_WHAT IS EXPECTED_: Exactly retype the lines below from the one containing "Instruction: Sort left table by Skor header" through the end of the listing. Leave pictures out.

_EXERCISE MATERIALS_:

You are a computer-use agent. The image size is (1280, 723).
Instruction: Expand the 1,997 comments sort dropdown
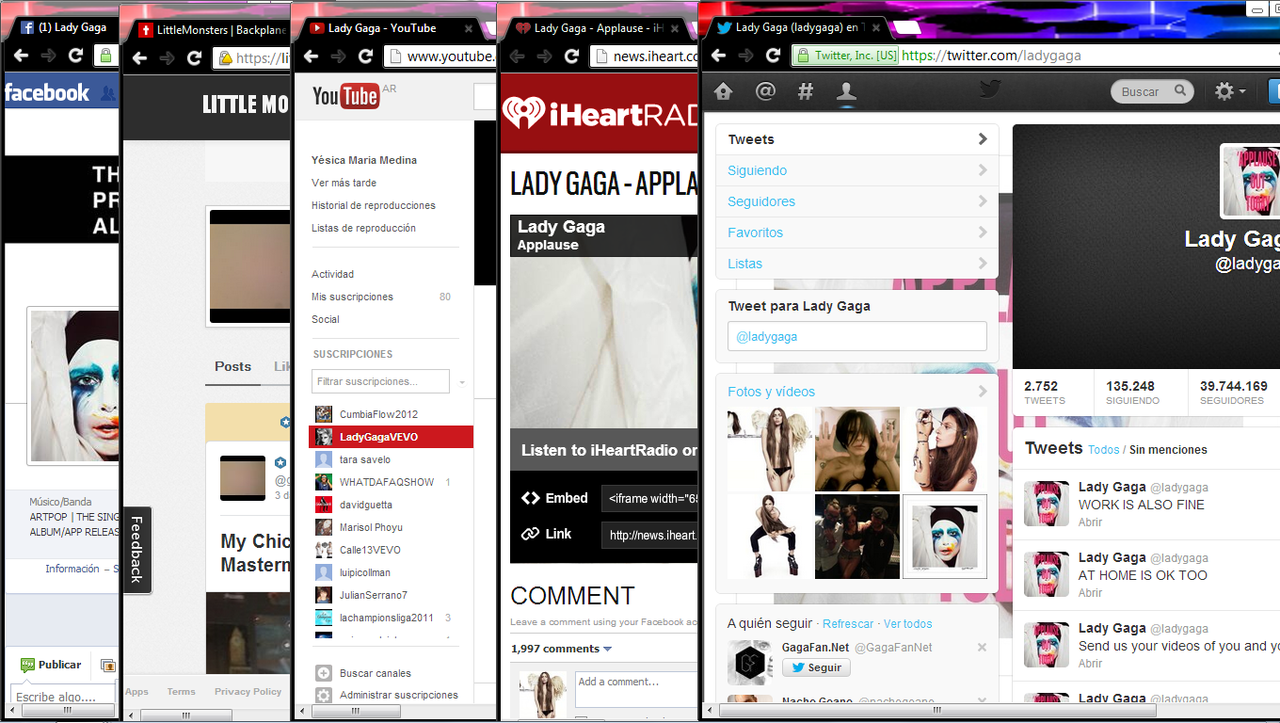(x=607, y=649)
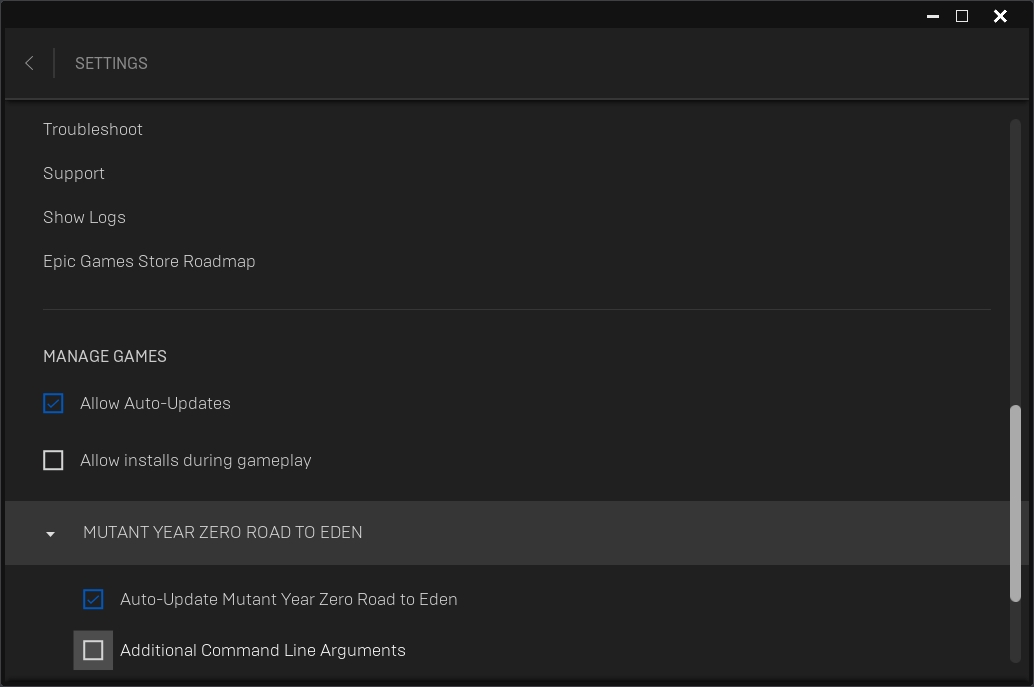This screenshot has width=1034, height=687.
Task: Click the Mutant Year Zero Road to Eden header
Action: 223,532
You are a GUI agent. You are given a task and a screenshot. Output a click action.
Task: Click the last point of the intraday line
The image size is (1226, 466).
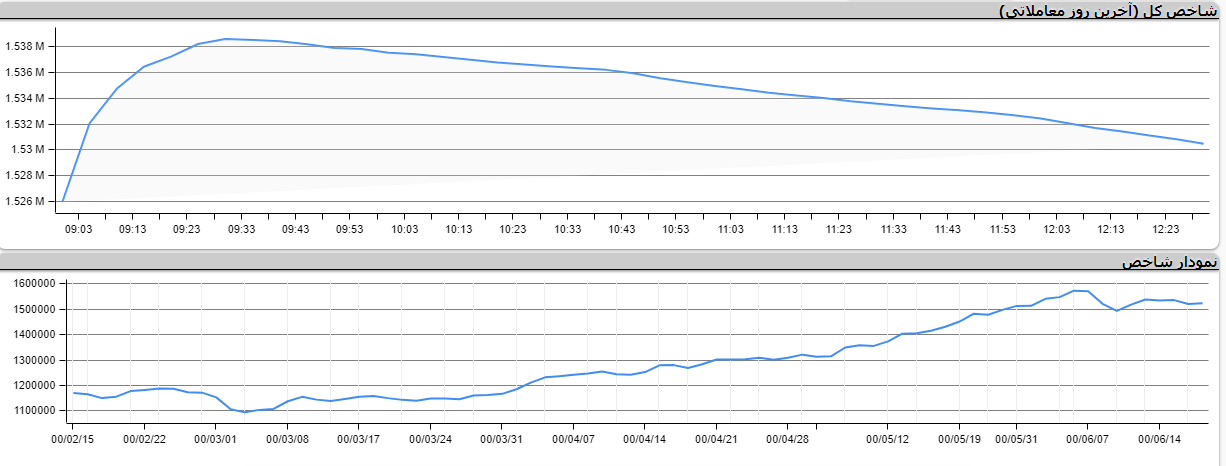(1203, 143)
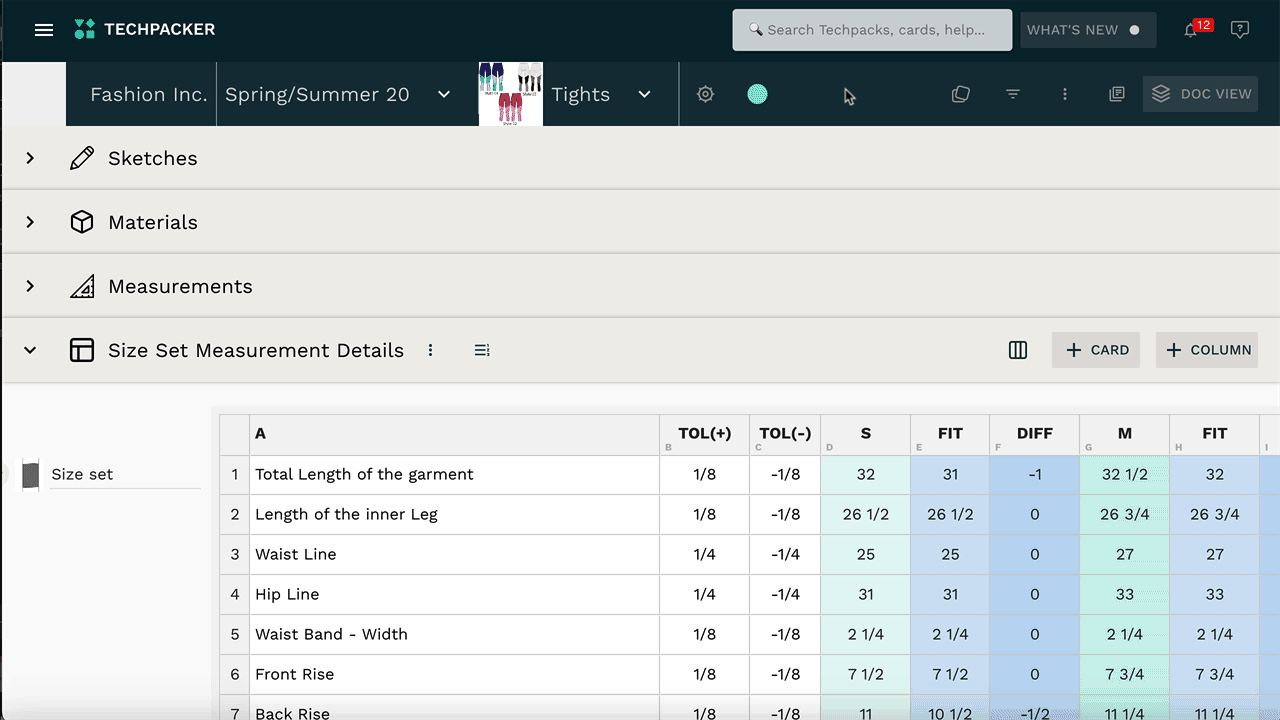
Task: Click the teal status circle
Action: (757, 94)
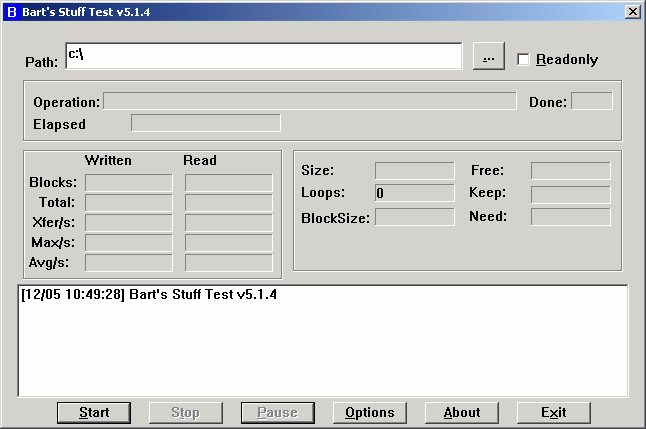Click the Elapsed time field
The image size is (646, 429).
[206, 123]
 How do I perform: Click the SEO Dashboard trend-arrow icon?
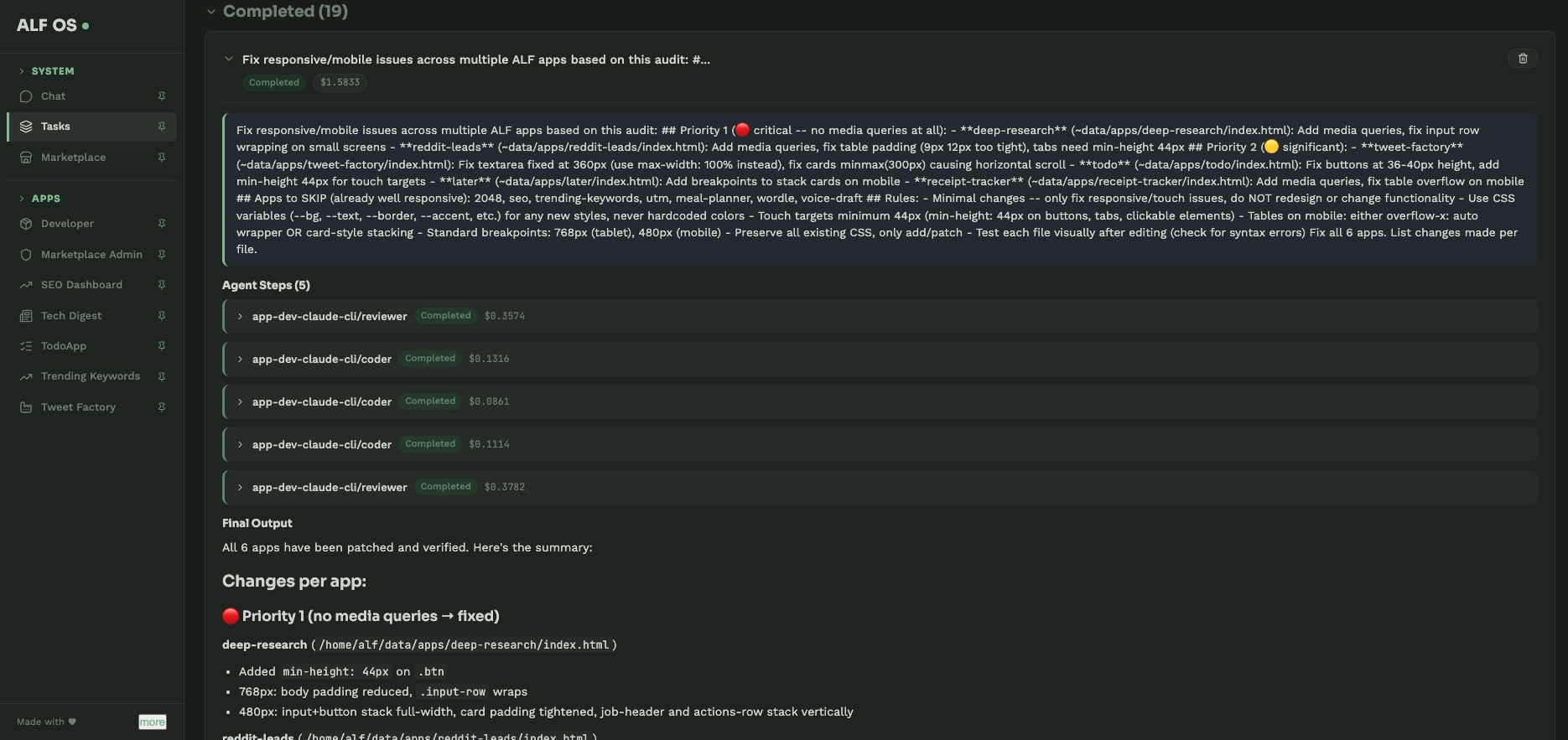(x=25, y=284)
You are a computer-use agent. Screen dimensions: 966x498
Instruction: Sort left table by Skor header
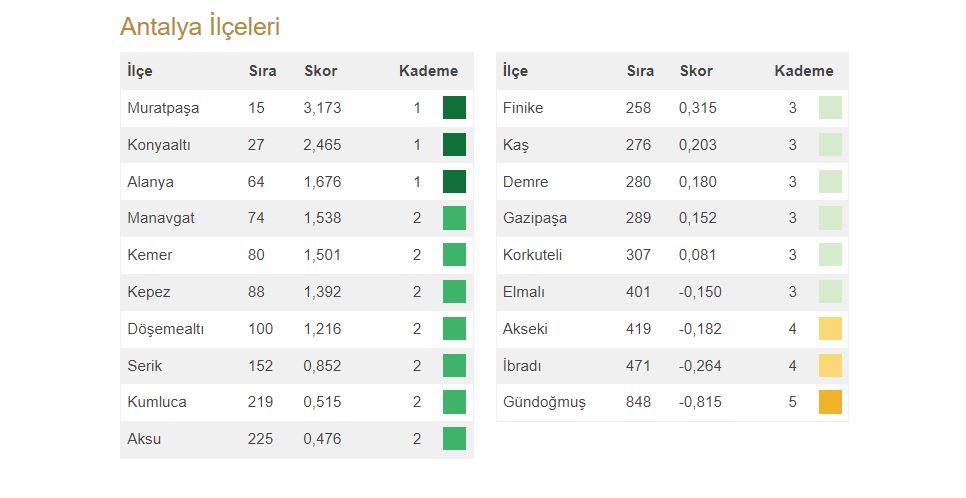321,71
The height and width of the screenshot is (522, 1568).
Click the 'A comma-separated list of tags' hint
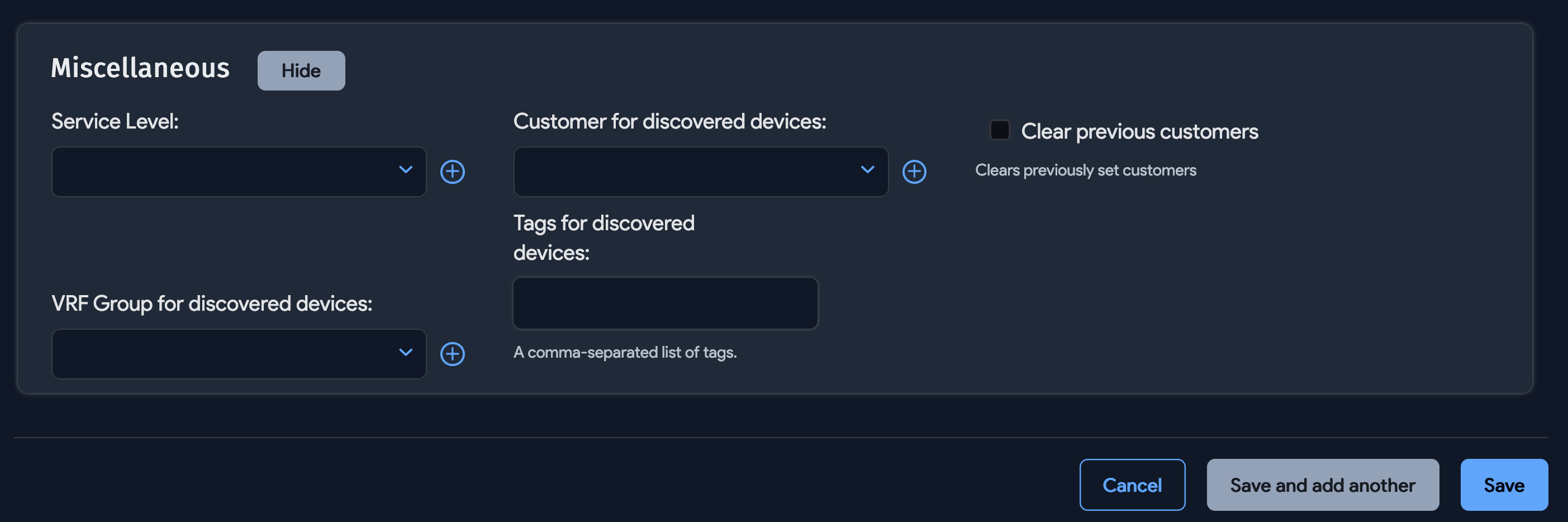point(625,352)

_EXERCISE RESPONSE_:
Instruction: Sort left table by Skor header
321,71
The height and width of the screenshot is (522, 1568).
Click the 'A comma-separated list of tags' hint
point(625,352)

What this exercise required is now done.